Theory and Research

Areas of Interest

Fault Tolerance and High Availability

One of my earliest system designs was the Protection Instrumentation For a Large Superconducting Magnet. This microprocessor-based system was designed to prevent the catastrophic failure of the magnet. The sensors themselves were subject to failure, requiring a fault-tolerant design involving self testing, multiple redundant sensors, and a voting scheme to arrive at a conclusion regarding the presence or absence of a dangerous condition. This paper explores the reliability of the overall detection for various redundancy and voting configurations.

Model-Based System Engineering

A design model comprises concepts and relationships that collectively describe a system design. One research foray was to model the concepts and relationships needed to represent the meaning (formal semantics) of programs. This work emphasized the ADA programming language and became my doctoral thesis, Constructive Semantics. Here’s a link to a shorter paper providing an overview.

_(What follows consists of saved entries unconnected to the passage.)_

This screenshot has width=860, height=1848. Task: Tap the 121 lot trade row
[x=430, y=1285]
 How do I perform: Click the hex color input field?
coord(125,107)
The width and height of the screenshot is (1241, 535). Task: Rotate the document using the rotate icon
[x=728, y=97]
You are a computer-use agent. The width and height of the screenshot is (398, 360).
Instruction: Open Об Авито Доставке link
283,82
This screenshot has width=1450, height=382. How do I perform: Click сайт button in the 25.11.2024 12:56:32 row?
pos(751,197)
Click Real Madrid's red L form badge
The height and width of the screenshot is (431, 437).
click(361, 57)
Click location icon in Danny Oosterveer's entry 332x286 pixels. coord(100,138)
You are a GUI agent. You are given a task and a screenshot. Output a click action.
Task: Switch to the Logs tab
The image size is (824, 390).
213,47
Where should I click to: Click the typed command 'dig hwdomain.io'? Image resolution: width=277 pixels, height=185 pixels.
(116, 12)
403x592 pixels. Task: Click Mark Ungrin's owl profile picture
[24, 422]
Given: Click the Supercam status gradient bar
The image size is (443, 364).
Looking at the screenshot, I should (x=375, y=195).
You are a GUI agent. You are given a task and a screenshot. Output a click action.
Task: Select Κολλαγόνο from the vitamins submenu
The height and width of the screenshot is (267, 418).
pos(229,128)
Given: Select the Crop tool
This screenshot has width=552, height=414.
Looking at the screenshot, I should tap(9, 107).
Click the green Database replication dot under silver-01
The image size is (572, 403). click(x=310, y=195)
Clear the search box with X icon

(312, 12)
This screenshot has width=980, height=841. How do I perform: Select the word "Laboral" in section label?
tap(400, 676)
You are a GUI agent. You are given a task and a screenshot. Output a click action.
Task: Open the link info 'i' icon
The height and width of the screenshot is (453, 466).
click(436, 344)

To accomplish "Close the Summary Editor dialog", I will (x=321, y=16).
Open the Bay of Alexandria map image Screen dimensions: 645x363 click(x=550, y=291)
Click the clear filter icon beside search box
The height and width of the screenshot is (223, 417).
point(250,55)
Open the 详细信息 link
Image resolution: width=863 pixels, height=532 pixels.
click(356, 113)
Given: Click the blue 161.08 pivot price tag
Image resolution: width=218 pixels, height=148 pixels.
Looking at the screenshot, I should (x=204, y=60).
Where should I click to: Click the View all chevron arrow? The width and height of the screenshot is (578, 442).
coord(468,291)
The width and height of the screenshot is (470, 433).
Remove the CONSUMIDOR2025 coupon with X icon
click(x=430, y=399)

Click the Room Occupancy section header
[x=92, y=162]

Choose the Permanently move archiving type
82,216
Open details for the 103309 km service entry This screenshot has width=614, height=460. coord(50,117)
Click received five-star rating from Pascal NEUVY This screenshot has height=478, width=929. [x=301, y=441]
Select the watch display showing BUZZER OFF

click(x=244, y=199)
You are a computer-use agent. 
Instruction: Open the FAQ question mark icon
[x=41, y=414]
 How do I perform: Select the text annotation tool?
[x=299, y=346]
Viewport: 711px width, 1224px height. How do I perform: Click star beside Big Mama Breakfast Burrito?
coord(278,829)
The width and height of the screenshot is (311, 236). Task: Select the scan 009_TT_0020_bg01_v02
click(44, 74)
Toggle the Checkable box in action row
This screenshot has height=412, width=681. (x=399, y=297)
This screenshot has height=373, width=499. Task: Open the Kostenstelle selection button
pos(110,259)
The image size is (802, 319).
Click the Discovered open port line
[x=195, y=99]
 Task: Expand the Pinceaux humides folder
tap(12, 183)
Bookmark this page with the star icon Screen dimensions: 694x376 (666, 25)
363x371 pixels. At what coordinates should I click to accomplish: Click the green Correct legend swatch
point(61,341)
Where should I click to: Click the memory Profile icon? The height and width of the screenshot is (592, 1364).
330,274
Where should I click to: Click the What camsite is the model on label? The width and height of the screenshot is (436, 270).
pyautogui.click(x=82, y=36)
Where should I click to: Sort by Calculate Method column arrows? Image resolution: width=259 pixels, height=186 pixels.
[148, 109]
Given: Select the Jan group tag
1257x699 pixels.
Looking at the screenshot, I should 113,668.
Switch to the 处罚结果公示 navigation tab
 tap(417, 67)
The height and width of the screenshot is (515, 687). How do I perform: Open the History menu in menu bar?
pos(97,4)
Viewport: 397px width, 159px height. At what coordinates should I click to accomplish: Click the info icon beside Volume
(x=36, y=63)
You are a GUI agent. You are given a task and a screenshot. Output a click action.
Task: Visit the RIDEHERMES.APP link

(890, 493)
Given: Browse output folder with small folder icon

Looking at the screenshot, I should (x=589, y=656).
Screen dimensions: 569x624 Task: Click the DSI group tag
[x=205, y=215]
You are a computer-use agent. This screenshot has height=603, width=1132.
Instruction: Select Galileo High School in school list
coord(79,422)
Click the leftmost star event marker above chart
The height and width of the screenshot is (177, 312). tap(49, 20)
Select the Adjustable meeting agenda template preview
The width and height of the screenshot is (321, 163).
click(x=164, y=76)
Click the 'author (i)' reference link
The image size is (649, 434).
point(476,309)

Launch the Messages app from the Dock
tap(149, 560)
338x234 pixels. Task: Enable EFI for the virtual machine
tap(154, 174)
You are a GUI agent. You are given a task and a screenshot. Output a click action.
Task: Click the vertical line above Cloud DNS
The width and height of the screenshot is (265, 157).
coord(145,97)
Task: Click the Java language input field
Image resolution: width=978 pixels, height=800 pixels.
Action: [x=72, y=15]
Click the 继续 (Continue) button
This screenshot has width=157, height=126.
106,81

But representing the design of systems in general requires concepts and relationships that go beyond those of programming languages. I began to apply more general diagram-based representational languages such as Entity-Relationship Diagrams, Harel StateCharts, and UML to model designs. This practical experience provided substantial insight into both the capabilities and limitations of these languages. The insight, in turn, led to the formulation of my Concept Representation Language (CRL). Current work is exploring the Active Concept Representation Language (ACRL), a blending of CRL with Constructive Semantics to provide an executable model of a design.

Visual Languages

The adage that a picture is worth a thousand words is certainly true in systems design. While text may shine in representing intricate details, a diagram does a much better job of representing relationships between concepts, particularly when we want to bring attention to complex patterns of relationships. For this reason, all of the afore-mentioned modeling languages include diagrammatic representations.

The DARPA project mentioned above explored the use of many then-prominent diagrammatic engineering notations as design interfaces. One of the things we quickly learned was that the crafting of bespoke graphical interfaces for these notations was time consuming and expensive. This lead to my development of a graphical interactive systems toolkit, an implementation architecture for such diagrams, which was later commercialized as the DV-Centro product and the publication of a related paper “Satisfying the Graphical Requirements of Visual Languages in the DV-Centro Framework.”

The architectural underpinnings required to support visual languages (e.g. UML, SysML, CRL and ACRL) remain a challenge. Tools with quality infrastructure are typically quite expensive, particularly for the researcher who wishes to experiment with the visual language itself. Many of the open-source tools either embed limiting constraints in the manner in which they allow relationships to be represented or serve as limited demonstrations of more sophisticated capabilities that can be had – for a fee.

This situation led to an experimental diagram extension to the Fyne Go-based graphical user interface toolkit, and refinements to the Python-based Gaphor toolkit to make it capable of representing visual languages other than UML and SysML (which it does quite nicely).